*THE TASK*: Exact reproduction required: the lines below from the line with "Viewport: 1028px width, 611px height." to the line with "Uncheck the HTTPS", both ends included, and no others.
▬▬▬
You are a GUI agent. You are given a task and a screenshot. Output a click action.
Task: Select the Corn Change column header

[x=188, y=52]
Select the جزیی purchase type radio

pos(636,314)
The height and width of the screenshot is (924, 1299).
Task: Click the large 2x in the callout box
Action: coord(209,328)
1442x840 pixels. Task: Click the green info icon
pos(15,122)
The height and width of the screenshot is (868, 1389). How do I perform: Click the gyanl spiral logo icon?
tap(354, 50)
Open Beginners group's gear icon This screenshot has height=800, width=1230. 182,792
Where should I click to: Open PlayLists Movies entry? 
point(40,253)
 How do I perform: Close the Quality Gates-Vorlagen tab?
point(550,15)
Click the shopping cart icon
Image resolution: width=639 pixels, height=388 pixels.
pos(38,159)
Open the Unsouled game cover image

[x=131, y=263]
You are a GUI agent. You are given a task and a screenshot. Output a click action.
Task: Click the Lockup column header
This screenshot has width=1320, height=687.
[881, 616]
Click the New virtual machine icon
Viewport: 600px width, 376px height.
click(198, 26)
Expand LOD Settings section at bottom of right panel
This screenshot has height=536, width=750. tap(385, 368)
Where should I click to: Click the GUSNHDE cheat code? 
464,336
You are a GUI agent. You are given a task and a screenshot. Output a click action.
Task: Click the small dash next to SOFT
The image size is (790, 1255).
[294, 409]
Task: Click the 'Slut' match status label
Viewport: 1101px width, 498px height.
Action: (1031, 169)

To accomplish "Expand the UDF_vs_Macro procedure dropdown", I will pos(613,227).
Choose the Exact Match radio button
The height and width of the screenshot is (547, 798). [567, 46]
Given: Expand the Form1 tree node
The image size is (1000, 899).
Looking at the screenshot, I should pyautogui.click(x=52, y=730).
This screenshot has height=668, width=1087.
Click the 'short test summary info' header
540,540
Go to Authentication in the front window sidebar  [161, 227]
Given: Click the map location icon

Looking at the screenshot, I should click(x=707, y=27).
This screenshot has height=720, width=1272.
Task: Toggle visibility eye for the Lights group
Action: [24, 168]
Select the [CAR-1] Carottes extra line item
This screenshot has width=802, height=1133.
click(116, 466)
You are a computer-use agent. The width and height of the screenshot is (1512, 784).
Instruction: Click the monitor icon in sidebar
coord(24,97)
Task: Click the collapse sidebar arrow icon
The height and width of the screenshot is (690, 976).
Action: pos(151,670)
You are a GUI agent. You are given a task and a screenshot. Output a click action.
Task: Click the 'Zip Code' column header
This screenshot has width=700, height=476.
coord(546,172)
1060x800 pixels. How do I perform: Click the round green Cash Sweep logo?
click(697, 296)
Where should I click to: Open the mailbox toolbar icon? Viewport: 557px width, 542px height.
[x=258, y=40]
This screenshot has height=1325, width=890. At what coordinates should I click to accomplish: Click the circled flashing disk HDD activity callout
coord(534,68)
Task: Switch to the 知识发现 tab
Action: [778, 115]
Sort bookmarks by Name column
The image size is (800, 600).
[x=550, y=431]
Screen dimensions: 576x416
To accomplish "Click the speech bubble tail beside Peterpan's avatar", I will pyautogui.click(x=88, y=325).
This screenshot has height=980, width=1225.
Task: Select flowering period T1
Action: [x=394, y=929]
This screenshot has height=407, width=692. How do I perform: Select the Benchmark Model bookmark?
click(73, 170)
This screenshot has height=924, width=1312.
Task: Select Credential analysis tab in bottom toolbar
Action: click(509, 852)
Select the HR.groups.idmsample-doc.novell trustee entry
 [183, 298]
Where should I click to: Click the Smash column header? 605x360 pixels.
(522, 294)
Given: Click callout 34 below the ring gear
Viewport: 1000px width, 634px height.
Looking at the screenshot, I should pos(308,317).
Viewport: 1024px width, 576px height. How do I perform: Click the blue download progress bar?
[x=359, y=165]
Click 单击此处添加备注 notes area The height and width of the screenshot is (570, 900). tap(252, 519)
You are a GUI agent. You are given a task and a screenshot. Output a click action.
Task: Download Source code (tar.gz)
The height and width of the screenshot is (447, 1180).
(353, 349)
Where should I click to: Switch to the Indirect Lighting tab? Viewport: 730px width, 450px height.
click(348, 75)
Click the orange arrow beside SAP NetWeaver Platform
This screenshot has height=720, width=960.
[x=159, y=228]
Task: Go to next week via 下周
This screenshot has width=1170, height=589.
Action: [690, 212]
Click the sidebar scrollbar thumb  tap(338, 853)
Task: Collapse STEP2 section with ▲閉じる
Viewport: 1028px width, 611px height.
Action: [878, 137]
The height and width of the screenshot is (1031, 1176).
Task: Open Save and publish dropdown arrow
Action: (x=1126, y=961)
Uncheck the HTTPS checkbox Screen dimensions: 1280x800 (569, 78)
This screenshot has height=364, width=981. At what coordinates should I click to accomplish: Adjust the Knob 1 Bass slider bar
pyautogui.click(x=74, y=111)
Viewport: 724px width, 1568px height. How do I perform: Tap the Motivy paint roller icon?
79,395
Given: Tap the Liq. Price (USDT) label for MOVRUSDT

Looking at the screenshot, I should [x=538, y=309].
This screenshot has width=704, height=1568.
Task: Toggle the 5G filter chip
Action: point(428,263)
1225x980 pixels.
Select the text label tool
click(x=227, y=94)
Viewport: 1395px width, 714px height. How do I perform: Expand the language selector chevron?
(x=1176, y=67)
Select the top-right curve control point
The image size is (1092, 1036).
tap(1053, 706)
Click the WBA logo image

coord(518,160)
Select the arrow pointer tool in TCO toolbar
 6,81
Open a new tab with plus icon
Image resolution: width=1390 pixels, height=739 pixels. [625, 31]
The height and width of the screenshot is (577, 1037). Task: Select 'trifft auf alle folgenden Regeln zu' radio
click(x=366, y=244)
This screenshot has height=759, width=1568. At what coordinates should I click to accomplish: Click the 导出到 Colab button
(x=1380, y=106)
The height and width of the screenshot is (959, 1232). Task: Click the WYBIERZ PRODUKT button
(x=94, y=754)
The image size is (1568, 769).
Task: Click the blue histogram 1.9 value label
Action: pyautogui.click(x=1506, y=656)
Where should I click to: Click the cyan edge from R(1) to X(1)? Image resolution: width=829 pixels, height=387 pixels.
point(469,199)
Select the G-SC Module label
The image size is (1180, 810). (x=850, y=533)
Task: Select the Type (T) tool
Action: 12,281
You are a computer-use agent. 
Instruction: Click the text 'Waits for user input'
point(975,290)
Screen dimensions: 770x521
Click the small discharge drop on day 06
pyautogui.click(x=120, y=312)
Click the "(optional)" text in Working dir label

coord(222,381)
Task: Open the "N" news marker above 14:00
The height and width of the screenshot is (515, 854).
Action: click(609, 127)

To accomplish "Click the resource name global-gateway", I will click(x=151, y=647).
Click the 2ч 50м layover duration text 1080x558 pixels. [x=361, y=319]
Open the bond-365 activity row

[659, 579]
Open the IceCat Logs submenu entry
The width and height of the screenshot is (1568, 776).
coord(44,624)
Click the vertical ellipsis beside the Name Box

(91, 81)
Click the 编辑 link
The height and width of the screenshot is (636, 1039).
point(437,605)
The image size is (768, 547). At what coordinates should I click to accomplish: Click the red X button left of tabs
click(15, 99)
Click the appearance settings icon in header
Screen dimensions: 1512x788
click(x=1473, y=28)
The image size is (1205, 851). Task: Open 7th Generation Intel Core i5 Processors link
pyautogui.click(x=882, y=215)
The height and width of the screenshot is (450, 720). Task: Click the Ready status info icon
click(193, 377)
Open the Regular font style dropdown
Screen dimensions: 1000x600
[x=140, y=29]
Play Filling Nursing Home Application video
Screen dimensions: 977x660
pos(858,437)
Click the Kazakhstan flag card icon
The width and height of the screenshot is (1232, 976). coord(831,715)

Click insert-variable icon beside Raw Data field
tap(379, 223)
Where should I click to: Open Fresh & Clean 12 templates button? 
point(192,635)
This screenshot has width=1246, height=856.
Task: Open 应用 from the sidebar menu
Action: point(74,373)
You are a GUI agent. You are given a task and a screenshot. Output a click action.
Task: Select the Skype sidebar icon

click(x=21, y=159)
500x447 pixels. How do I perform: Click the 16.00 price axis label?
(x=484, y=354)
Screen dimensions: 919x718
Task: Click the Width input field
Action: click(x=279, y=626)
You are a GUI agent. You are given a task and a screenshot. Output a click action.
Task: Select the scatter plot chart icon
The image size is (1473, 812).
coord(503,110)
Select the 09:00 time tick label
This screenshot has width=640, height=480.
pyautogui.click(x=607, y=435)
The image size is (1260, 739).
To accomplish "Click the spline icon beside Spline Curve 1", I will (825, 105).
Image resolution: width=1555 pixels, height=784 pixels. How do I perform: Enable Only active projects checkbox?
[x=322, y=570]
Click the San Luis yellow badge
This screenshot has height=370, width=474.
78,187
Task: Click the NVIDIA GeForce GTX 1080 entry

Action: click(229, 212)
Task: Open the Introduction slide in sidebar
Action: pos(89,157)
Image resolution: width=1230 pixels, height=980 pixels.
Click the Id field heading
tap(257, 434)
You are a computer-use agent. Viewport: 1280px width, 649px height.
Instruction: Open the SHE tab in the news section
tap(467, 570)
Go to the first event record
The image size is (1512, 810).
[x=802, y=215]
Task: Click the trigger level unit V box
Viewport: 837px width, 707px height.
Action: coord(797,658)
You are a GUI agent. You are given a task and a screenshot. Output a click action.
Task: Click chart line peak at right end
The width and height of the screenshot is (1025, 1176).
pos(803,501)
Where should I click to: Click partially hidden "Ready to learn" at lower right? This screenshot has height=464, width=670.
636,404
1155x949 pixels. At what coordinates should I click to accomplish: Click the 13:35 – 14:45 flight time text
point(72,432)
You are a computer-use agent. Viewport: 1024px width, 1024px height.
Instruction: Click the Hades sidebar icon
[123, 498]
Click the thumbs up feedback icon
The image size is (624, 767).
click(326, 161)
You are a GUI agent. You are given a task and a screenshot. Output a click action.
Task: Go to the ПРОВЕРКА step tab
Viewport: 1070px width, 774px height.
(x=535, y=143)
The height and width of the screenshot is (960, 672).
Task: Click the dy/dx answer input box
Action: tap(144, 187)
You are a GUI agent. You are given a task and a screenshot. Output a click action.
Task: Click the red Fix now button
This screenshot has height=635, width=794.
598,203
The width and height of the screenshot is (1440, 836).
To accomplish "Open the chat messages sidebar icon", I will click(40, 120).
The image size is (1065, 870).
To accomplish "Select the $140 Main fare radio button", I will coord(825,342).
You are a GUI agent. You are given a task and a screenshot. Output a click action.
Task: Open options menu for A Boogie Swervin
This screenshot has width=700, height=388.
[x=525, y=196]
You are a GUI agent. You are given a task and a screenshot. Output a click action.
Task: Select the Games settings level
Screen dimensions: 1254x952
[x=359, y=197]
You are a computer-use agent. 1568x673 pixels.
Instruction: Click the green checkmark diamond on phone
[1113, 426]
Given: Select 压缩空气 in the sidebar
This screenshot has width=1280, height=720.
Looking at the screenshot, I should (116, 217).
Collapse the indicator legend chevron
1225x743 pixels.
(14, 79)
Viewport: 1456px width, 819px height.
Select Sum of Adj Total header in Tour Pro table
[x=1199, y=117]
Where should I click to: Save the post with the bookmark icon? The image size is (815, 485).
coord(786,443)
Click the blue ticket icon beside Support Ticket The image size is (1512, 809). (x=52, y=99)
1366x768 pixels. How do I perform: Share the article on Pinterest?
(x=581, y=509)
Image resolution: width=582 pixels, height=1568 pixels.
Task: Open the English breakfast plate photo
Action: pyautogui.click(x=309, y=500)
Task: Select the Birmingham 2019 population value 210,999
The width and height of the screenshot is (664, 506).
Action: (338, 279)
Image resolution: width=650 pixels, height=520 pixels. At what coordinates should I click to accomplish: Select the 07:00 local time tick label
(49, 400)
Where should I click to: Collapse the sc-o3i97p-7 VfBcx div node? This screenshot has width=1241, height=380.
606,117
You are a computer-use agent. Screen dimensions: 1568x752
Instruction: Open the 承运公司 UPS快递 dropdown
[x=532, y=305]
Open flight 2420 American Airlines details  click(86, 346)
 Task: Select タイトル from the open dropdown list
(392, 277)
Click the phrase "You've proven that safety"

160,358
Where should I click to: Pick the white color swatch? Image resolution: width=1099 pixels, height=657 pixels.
▬▬▬
*EXERCISE SOLUTION*:
Viewport: 1028px width, 611px height.
Action: [878, 137]
The height and width of the screenshot is (1031, 1176).
Task: Open Save and publish dropdown arrow
Action: (x=1126, y=961)
Uncheck the HTTPS checkbox Screen dimensions: 1280x800 (569, 78)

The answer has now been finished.